Technology and innovation are frequently spoken about with little differentiation around an increasingly populated market. GCs’ ability to utilise their relationships and develop new answers to old problems can create some of the most interesting solutions on the market.

At a breakfast roundtable near London’s Liverpool Street station, The Lawyer in association with HighQ was joined by several prominent heads of legal to assess where the pain points lie and what can be done about them. The Lawyer editor Catrin Griffiths was joined by HighQ chief strategy officer Stuart Barr and National Grid global head of legal operational excellence Mo Ajaz to lead the roundtable, which frequently resulted in an all too familiar story.

“It doesn’t matter whether you’re using Leverton, Ravn, Luminance or another platform,” says FirstPort Limited director of legal Russell Tillison. “All of these products have seemed like they’re running before they can walk in my experience.”

This is a continued gripe of lawyers, both in-house and in private practice. Technology can do amazing things and, for the most part, is taking the boring, vanilla, due diligence-related work out of legal processes. The issue is that the technology hasn’t quite reached the levels that the hype around it has. One firm’s head of innovation describes technology as, “always having that will bit in it”. The promise is perenially there, but for some, it can’t arrive soon enough.

Slow progress

In some cases, the biggest companies can be the slowest adopters. Around the table were in-house lawyers from several companies in the FTSE100, with some acknowledging that they were in very early phases of their technological development. In some cases, they hadn’t even begun. One attendee said that four years ago, one part of their company didn’t even have email; they were just using paper order forms.

“My primary pain point would be around transparency of information, being able to extract this and reflecting it in documents in the most efficient way,” said Blackrock vice president solicitor of strategic product management Suwad Patankar. “In terms of using technology to achieve that I don’t think we have even made a start, at least not in my team.”

It is surprising to hear that a lawyer working in the world’s 10th-largest hedge fund – when ranked on value of the assets it controls with more than $6tn in its portfolio – hasn’t begun to use the kinds of technology that seem commonplace in most private practices.

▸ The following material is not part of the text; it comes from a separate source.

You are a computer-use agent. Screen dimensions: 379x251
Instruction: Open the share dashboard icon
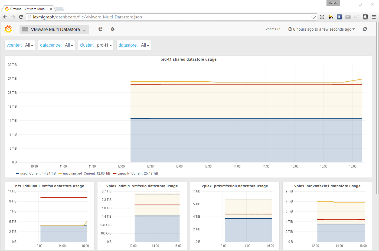[100, 29]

The experience at Blackrock represented the differing stages of legal technology adoption attendees found themselves at.

Patankar’s experience, for example, contrasted enormously to that of London Stock Exchange Group’s senior lawyer Tom Rayson who said his company has begun its process of automation and is now well on its way.

“We’re on a journey and we’ve done quite a lot of work in what we thought were the easier areas of the business,” said Rayson. “We just got DocuSign which has improved things quite a lot. That’s worked and we’ve got a good experience of that. The challenge we’ve got at the moment is trying to take this simple process that’s already been done and see how we can apply it across the board, perhaps even to more bespoke work.”

Bringing technology into more bespoke and high-end work will eventually become the norm, but it is still a significant distance from today’s reality. If Rayson can crack that answer, the London Stock Exchange will be significantly further ahead than most in their technological journey.

Corporate hinderance

Legal technology, stated Barr, differs to more conventional technology found in corporate structures. Barr asked the room two questions; How many of you are using specific legal technology compared to variations of generic corporate technology? And how many of you feel that this hinders your work?

Everyone around the table raised their hands to the second question.

There was a general feeling that a disconnect exists between the heads of legal and those inside their businesses whose jobs it is to assist them in getting more sophisticated structures.

“Personally, I spoke to [artificial intelligence provider] Cognitive Computer Solutions on my own yesterday,” said Tillison. “There was no one from IT there, it was just me. I also spoke to Leverton on my own. They’re trying to fix the spaghetti of mess behind the scenes and they haven’t got time to come in and play with legal technology.

“My main office is in Luton and when the power gets low in the surrounding area, it gets turned off to keep the airport running. We have major IT outages and the servers actually can’t turn back on sometimes because they’re that historic. We spent £2m to upgrade our infrastructure and it is getting there, but it’s just such a big challenge.”

Tillison’s issue is exactly what Barr was talking about when he referred to a corporate structure hindering the legal function. These are exactly the kinds of situations that benefit from including a project manager whose job it is to oversee these kind of processes. But from the other side of the coin, what is the pain for someone in the project managing capacity?

Ajaz was presenting at a conference and asked his project team what they wanted from him as opposed to what he was after from them.

“I wanted to know what they wanted versus what I wanted,” said Ajaz. “One of the comments was, ‘Don’t come to me with a solution. Come to me with a problem and I’ll help you find the solution.’ We go and hear a nice little lecture somewhere and then ask for that product, but the IT guys are nowhere that product or catching up with it.”

The technology conversation is an increasingly vital one, but so is Ajaz’s point around an open conversation between those using the technology and those implementing it. There’s a valid question to be asked about where the in-house legal function would be if more of these conversations were had on a daily basis.